You have B, D and L moves restricted. I haven't checked the source code (which was actually publicly released somewhat recently!), but my guess is that the internal representation of move sequences consists of just the six single-layer moves, and the "slice" moves are just stored as L2 R2 or whatever, and only converted to M2 x2 for display. The restriction of B, D and L moves applies to the internal representation, not to whatever the alg looks like after the slice moves are written as slice moves. The checkboxes are greyed out when in slice moves mode, so you'll have to go back to the usual mode first, uncheck those boxes, then go back into slice mode.

Also, use ksolve++ or HARCS or something along those lines if you want to generate MUD algs and the like. Cube Explorer is entirely the wrong tool for this task.


----------



## Thom S. (Jun 9, 2019)

In addition on what WoowyBaby and xyzzy have said, I have two things
First, your best Algorithm always moves the centers. CE doesn't like that as it assumes you want your centers to be like this.
Second, CE won't care if the found algorithms are good, it just gives it to you


----------



## asacuber (Jun 9, 2019)

CE is close to optimal but not actually optimal right? idk


----------



## xyzzy (Jun 9, 2019)

asacuber said:


> CE is close to optimal but not actually optimal right? idk


It searches only for optimal algs when there are any "wildcards" (greyed pieces, pieces with only orientation specified, pieces with only the colours specified).

If you specify the whole cube state (which is not the case here), it'll search with the non-optimal two-phase algorithm by default, and you can check the "optimal" checkbox to make it find optimal solutions.


----------



## Herbert Kociemba (Jun 9, 2019)

I am not out of the world and if there are some bugs in CE I will try to fix them. I will not add any additional features to the program any more - just fix bugs or eventually improve the user interface if you can convince me that something is seriously confusing or impractical.

Before I upload a fixed version I would like to know if there are other annoying things which could probably be fixed easily.

Edit: In the fixed version you now can also use the exclude feature when using slice moves. If you exclude B moves for example and you solve a cube with the B face turned you get:

F' E2 S2 E2 S z (5s*)
F' M2 S2 M2 S z (5s*)
S M2 S2 M2 F' z (5s*)
S E2 S2 E2 F' z (5s*)

So you can replace a B move by 5 slice moves.

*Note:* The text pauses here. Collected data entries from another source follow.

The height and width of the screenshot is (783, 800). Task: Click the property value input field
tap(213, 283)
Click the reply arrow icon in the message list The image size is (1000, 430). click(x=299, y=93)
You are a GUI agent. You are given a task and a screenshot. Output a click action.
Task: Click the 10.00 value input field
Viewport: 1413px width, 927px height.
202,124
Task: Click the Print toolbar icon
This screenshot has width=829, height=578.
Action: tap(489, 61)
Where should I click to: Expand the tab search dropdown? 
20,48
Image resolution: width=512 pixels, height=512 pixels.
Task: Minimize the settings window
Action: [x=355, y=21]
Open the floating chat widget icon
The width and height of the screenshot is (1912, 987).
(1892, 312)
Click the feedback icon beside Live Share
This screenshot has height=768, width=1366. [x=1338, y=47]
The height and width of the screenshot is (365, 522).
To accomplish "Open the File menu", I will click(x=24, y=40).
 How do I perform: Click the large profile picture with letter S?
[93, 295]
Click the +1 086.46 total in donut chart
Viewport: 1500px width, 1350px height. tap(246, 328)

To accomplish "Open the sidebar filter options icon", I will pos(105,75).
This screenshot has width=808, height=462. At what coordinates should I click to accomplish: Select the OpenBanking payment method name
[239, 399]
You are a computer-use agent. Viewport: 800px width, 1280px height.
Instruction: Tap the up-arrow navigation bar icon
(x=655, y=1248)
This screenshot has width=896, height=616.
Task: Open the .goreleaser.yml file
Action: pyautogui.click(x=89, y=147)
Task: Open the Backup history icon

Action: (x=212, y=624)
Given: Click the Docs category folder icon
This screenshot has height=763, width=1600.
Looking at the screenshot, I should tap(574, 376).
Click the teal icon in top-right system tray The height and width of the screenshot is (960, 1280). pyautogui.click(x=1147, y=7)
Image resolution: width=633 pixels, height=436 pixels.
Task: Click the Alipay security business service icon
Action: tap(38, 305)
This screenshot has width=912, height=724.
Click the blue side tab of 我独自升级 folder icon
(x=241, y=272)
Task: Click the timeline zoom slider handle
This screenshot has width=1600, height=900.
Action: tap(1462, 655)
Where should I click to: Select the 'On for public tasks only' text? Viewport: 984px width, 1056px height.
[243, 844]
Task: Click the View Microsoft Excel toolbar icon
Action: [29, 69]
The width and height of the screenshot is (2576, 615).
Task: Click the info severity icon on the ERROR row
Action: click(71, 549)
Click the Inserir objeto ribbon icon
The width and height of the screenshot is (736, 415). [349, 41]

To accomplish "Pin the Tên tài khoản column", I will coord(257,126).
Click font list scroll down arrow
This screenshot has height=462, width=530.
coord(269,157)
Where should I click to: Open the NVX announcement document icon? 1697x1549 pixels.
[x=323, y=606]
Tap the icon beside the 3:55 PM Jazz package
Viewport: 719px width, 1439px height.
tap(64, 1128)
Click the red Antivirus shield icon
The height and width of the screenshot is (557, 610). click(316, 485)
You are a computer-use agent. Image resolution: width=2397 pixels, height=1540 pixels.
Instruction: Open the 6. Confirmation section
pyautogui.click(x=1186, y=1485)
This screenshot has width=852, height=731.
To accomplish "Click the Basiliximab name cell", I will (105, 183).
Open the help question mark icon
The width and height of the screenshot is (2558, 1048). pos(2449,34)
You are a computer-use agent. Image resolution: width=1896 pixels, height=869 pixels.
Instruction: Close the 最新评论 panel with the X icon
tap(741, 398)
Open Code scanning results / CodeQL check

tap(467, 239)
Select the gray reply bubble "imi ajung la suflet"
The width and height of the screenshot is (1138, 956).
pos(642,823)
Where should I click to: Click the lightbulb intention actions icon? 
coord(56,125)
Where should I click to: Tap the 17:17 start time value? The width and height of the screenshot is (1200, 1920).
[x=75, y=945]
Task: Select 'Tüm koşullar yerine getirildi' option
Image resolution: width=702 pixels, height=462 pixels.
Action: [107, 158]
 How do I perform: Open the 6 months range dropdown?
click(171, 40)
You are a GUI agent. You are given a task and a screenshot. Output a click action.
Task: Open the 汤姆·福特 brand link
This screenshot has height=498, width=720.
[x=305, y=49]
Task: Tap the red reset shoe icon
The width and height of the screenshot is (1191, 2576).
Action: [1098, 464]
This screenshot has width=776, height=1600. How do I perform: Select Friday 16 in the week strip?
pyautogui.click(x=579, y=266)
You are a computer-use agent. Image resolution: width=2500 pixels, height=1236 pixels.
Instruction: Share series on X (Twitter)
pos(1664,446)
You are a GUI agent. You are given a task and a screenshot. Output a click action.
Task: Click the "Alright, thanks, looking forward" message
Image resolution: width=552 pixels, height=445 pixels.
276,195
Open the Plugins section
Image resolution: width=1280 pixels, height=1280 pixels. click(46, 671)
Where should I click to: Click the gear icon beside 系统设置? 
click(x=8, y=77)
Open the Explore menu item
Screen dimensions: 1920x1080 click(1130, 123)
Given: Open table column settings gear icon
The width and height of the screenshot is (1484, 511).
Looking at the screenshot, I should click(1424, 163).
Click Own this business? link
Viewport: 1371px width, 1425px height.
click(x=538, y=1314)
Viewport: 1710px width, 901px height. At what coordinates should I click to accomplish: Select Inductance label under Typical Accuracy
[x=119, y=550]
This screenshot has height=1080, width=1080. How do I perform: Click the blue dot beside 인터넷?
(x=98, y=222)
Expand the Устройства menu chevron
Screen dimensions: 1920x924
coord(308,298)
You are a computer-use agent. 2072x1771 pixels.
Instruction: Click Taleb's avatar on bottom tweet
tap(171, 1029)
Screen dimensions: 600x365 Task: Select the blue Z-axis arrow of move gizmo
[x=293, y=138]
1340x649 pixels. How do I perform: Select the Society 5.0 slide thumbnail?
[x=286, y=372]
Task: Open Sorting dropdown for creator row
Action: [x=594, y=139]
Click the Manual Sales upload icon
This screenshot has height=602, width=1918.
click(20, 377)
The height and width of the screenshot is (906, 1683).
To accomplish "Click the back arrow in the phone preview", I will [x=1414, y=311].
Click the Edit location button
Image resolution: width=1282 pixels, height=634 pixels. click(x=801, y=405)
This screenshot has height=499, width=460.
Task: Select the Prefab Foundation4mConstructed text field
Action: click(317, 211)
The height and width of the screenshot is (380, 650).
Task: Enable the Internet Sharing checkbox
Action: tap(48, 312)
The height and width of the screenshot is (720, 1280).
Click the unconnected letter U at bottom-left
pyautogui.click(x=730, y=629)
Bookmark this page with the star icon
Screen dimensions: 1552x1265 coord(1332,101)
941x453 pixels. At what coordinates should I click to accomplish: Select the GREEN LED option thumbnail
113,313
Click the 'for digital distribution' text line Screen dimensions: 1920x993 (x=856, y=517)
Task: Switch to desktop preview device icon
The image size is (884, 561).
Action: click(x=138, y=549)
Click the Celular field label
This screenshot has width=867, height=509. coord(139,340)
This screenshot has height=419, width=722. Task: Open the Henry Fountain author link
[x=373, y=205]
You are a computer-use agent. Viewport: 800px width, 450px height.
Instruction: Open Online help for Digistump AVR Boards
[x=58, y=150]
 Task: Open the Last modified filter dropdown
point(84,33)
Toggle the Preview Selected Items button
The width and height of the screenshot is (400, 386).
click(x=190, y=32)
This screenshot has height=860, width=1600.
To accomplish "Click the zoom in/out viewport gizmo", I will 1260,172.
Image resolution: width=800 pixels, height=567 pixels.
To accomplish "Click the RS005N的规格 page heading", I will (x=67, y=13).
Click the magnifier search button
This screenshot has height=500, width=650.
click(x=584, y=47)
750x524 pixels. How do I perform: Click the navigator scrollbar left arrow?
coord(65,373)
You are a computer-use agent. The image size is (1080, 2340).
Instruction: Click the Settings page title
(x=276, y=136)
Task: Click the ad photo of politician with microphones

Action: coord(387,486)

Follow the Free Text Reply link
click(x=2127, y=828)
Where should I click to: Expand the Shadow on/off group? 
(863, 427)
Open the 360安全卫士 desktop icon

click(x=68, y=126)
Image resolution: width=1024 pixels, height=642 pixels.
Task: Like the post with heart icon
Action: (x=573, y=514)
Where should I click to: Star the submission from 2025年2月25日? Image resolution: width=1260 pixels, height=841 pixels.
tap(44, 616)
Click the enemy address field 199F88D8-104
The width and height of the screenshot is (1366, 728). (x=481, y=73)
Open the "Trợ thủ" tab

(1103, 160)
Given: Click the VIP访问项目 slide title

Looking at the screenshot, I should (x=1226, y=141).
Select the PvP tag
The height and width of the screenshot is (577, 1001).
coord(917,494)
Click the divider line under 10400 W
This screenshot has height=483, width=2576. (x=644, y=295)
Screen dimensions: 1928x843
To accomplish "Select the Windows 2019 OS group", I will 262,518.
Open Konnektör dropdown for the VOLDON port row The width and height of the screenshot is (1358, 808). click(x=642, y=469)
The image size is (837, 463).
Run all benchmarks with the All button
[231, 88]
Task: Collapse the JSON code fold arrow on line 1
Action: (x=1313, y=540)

If you exclude B *and *F you get for example

L' E' M' E R U' S E S' x' z (9s*)

Edit:
The above is wrong. It's always dangerous to change code which you did not see for years.
S' F' z (2s*)

should be the right answer. I will have to revisit the code.


----------



## Herbert Kociemba (Jun 10, 2019)

I now made version 5.14 of CE in which hopefully the function for incomplete cubes works correctly also if slice moves are used. You now can also exclude S, M or E moves. You can download it from http://kociemba.org/download.htm


----------



## paul.edmondson.magician (Apr 16, 2020)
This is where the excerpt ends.